There's an obvious worry with any developer-tools startup in 2026: what happens when OpenAI, Anthropic, or Google decides to build your feature? GitHits has a clear answer. It isn't trying to be a coding agent. "GitHits doesn't compete with Codex, Claude Code or Cursor, but complements them," Heinisuo said. The product brings open-source code in as context for those agents, ending retry loops and cutting token consumption.

That positioning is shrewd. Instead of fighting the biggest, best-funded companies in the world head-on, GitHits wants to be the layer that makes their agents work better. The big labs build the brains. GitHits supplies a specific kind of memory, grounded knowledge of how the open-source world actually behaves. Picks-and-shovels, sold to the people selling the gold rush.

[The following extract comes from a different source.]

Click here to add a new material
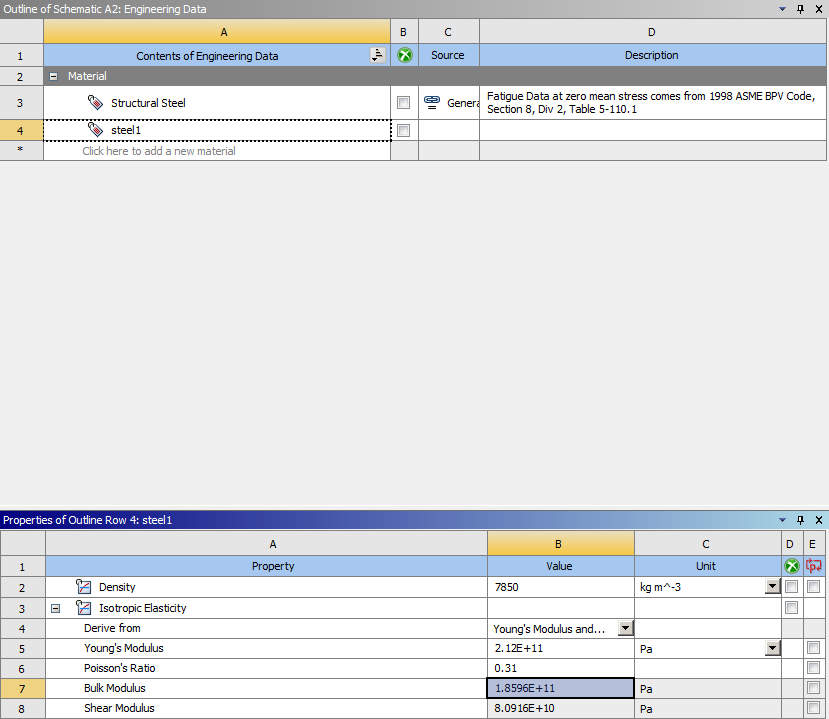The width and height of the screenshot is (829, 719). tap(159, 151)
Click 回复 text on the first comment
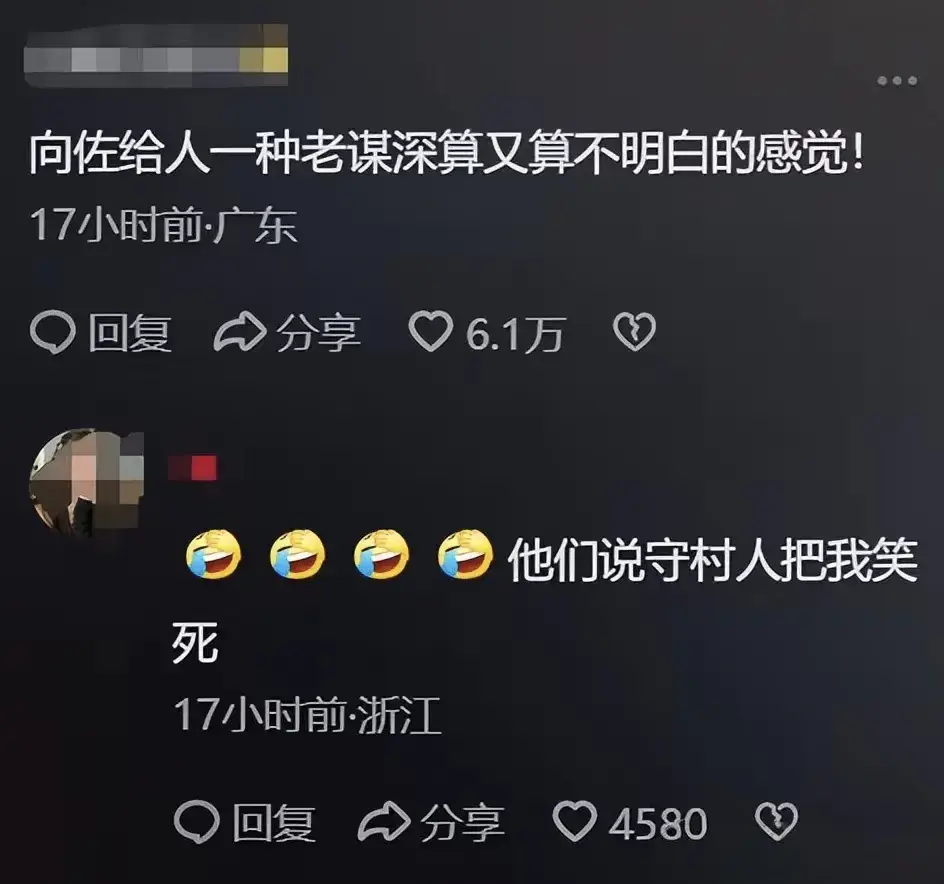944x884 pixels. [x=130, y=333]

The competition GitHits does acknowledge sits one layer over: US-based Exa, which raised a 250 million dollar Series C in May at a 2.2 billion dollar valuation to build search for AI agents. Heinisuo draws a clean line. "Exa is building a general-purpose search for AI. GitHits focuses only on code." Whether narrow focus beats a well-funded generalist is one of the oldest questions in software, and it usually comes down to how deep the specialized problem really runs.

The Bet: Code Search Is Different Enough to Be Its Own Company

Everything about GitHits rides on one assumption: that searching code for AI agents is a hard enough, distinct enough problem to support a standalone company rather than a feature swallowed by a general search engine or a coding tool. Code has structure, versioning, and dependency graphs that ordinary text doesn't, which is the argument for specialization. It's the same instinct driving a wave of Nordic AI-infrastructure bets this year, founders going narrow and deep while the giants go wide.

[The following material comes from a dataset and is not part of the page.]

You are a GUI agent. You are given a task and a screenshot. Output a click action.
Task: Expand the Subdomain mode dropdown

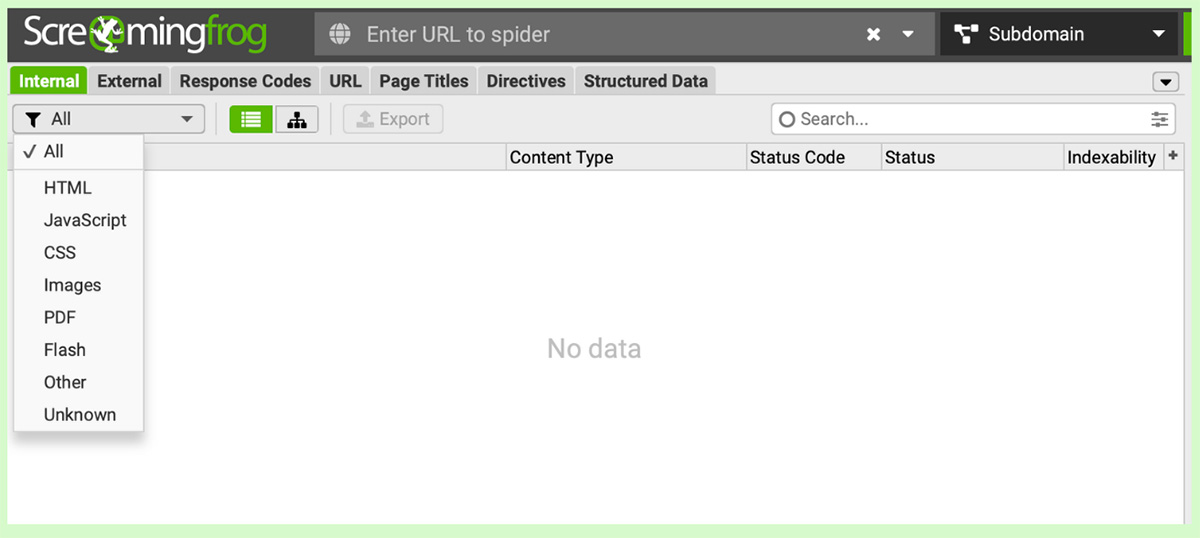(1159, 34)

The timing has a certain logic to it. As AI-generated code moves from novelty to default, the cost of agents that confidently produce broken output stops being an annoyance and becomes a real tax on engineering teams. If GitHits can measurably cut that, by reducing retries and grounding outputs in code that actually exists, it's selling a painkiller, not a vitamin. Teams pay for painkillers.

A 1.5 million euro pre-seed buys time to prove the index works and that developers will wire it into their agents. The beta launching today is the first real test. The vision, indexing all public open-source code so AI never has to guess again, is enormous. The near-term question is humbler and more important. Does the beta make agents demonstrably better? If it does, the rest is just scale.